WASHINGTON (Reuters) - A U.S. federal judge on Friday denied a last-minute request by four U.S. former Blackwater guards convicted in the massacre of 14 unarmed Iraqis in 2007 to have their sentencing postponed, and said it will go ahead as planned on Monday.
Lawyers for the men on Friday morning filed an emergency motion in the U.S. District Court for the District of Columbia asking for more time to seek a new trial, contending that a key witness contradicted himself in evidence that came to light this week.
Judge Royce Lamberth rejected the request and wrote in his court order that the defendants could file a motion for a new trial based on the alleged discrepancies "at a later date."
Last October, a U.S. federal jury convicted Paul Slough, Dustin Heard and Evan Liberty of voluntary and attempted manslaughter and Nicholas Slatten of murder in relation to the notorious deaths of Iraqis at a Baghdad traffic circle.

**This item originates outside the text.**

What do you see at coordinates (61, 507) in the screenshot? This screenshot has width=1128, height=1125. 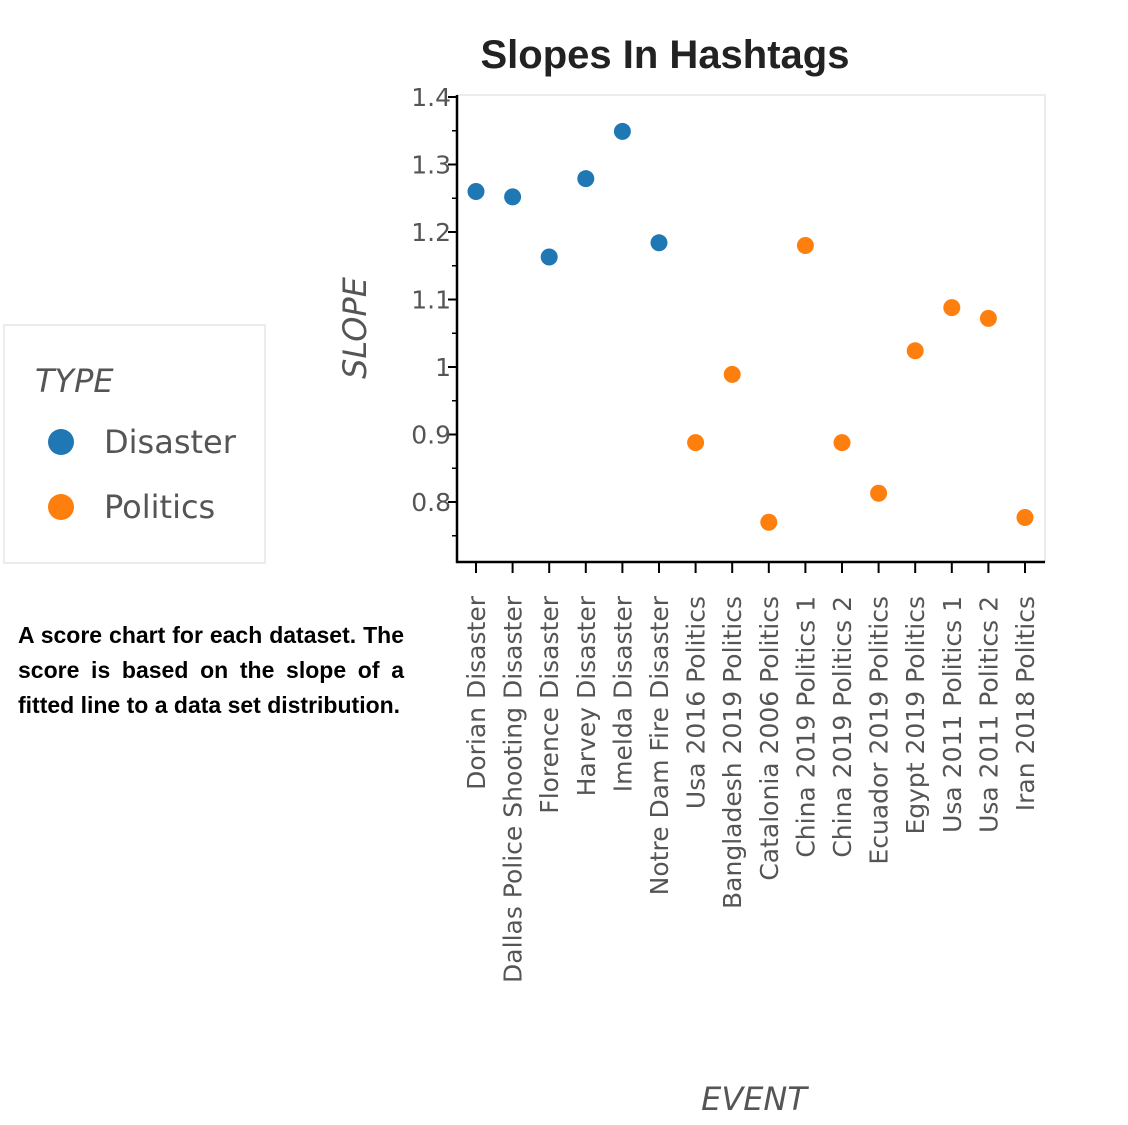 I see `legend-marker-politics` at bounding box center [61, 507].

They opened fire on the unarmed Iraqis at Nisur Square, where their heavily armed four-truck Blackwater Worldwide convoy had been trying to clear a path for U.S. diplomats.
The defendants had argued at their trial that they initially opened fire on a car, a white Kia sedan, as they believed it contained a car bomb.
In their emergency motion, the defendants' lawyers said that evidence disclosed Wednesday, as part of the victim impact statements, suggests a key witness directly contradicted the U.S. government's case regarding the shooting of the driver and passenger of the car.
That witness, an Iraqi traffic policeman, said during trial testimony that he had rushed to the car and witnessed the dead driver, who had been shot in the forehead.
But in his victim impact statement, he said he had remained in his police booth, paralyzed by fear, and that the man was still alive during the incident, not killed instantly as previously testified.
In response to the defendants' motion, prosecutors said the witness account of the deaths remained consistent. They noted that he did not view his victim impact statement as an "investigative document" and had attempted to express his feelings and emotions about the shooting, including "imagining himself in the place of certain victims while they were being shot and killed."